Well documented: Architecture Decision Records

by | Sep 20, 2022 | Software Architecture

Heard about Architecture Decision Records? Anyone who moves to a new team quickly faces familiar questions. Why did colleagues solve the problem in this way? Did they not see the consequences? The other approach would have offered many advantages. Or did they see something that I don’t see right now? Architecture Decision Records, or ADRs for short, provide a remedy in such cases.

Origin of the Architecture Decision Records

ADRs originate from the practice of evolutionary architecture. This architecture discipline thinks about the changeability of software. From this comes the realization that software evolves incrementally through adaptations and extensions. Also, decisions are time-dependent. This type of documentation can be traced back to an idea by Michael Nygard in 2011. His employer at the time, ThoughtWorks, placed the idea at several events. Today, ADRs are part of the mainstream.

Knowing and not knowing

Architectural decisions have many influencing factors. Also, our knowledge is a conscious influencing factor. We know what we know. And we also know what we don’t know. That sounds plausible. But our lack of knowledge also influences decisions. We make some decisions based on our instinct without being able to give reasons for them. The lucky mushroom intuitively makes the right decision. But how do we know if we belong to the lucky mushrooms?

Learning from each other

Communication is an essential means of learning knowledge. By talking to each other, we exchange our knowledge. That which we know, we can pass on. And what we don’t know, we can ask. But in the group, we can also uncover our blind spots. What is intuitively correct can be backed up with facts by my counterpart. Or my wrong knowledge can be refuted with arguments. In this way is how we all learn from each other.

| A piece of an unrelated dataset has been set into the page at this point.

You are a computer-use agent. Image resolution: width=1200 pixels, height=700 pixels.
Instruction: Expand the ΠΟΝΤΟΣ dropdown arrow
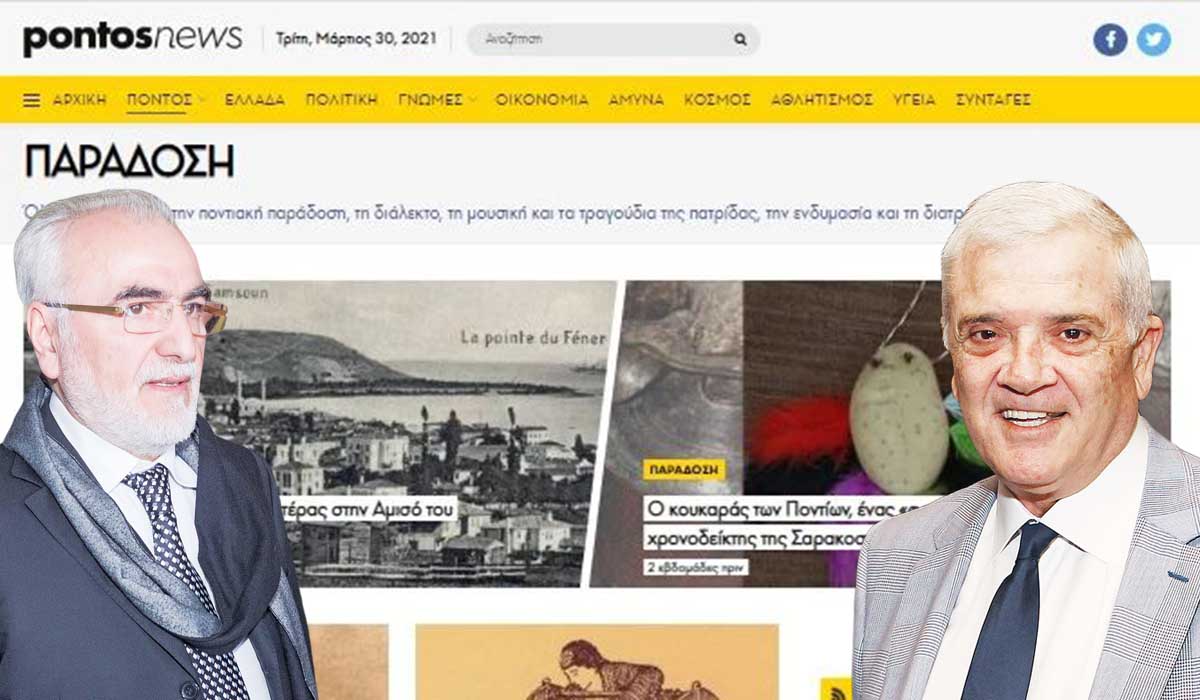[x=202, y=99]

Learning with the Architecture Decision Records

The ADR takes up the previously mentioned aspects and consists of several sections:
  • The title describes what the issue is.
  • The context describes the conditions that led to the decision.
  • The decision itself was made based on the information in the context.
  • The status in the life cycle of the decision: Proposed, Accepted, Discarded, Deprecated, or Superseded.
  • The consequences of the decision, as advantages and disadvantages.
Here, we discuss the different options with colleagues. As a result, there is a transfer of knowledge within the team. Accordingly, discussing the advantages and disadvantages of the possibilities leads to a consensus. At this point, the decision-making process involves everyone in the team. Thereupon, through documentation, this knowledge can be retrieved. Sometimes the team structure changes, and new colleagues join the team. Here, they can use the documentation to understand the decisions made. In this way, they retain knowledge over time. In addition, from time to time, decisions are also critically questioned. Discussing new knowledge or findings keeps the team’s knowledge.

ADR Tooling

Document decisions in simple text form. Tools are not necessary. However, tools can be helpful in processing ADRs. Nat Pryce has published a collection of ADR tools.


Documentation is only good if it provides the proper knowledge. Documentation is not an end in itself. ADRs thrive on team spirit and are helpful if the team supports them. If not all involved are willing, this can also be a reason against documentation. This reason often applies when the team is afraid of making difficult or unpleasant decisions.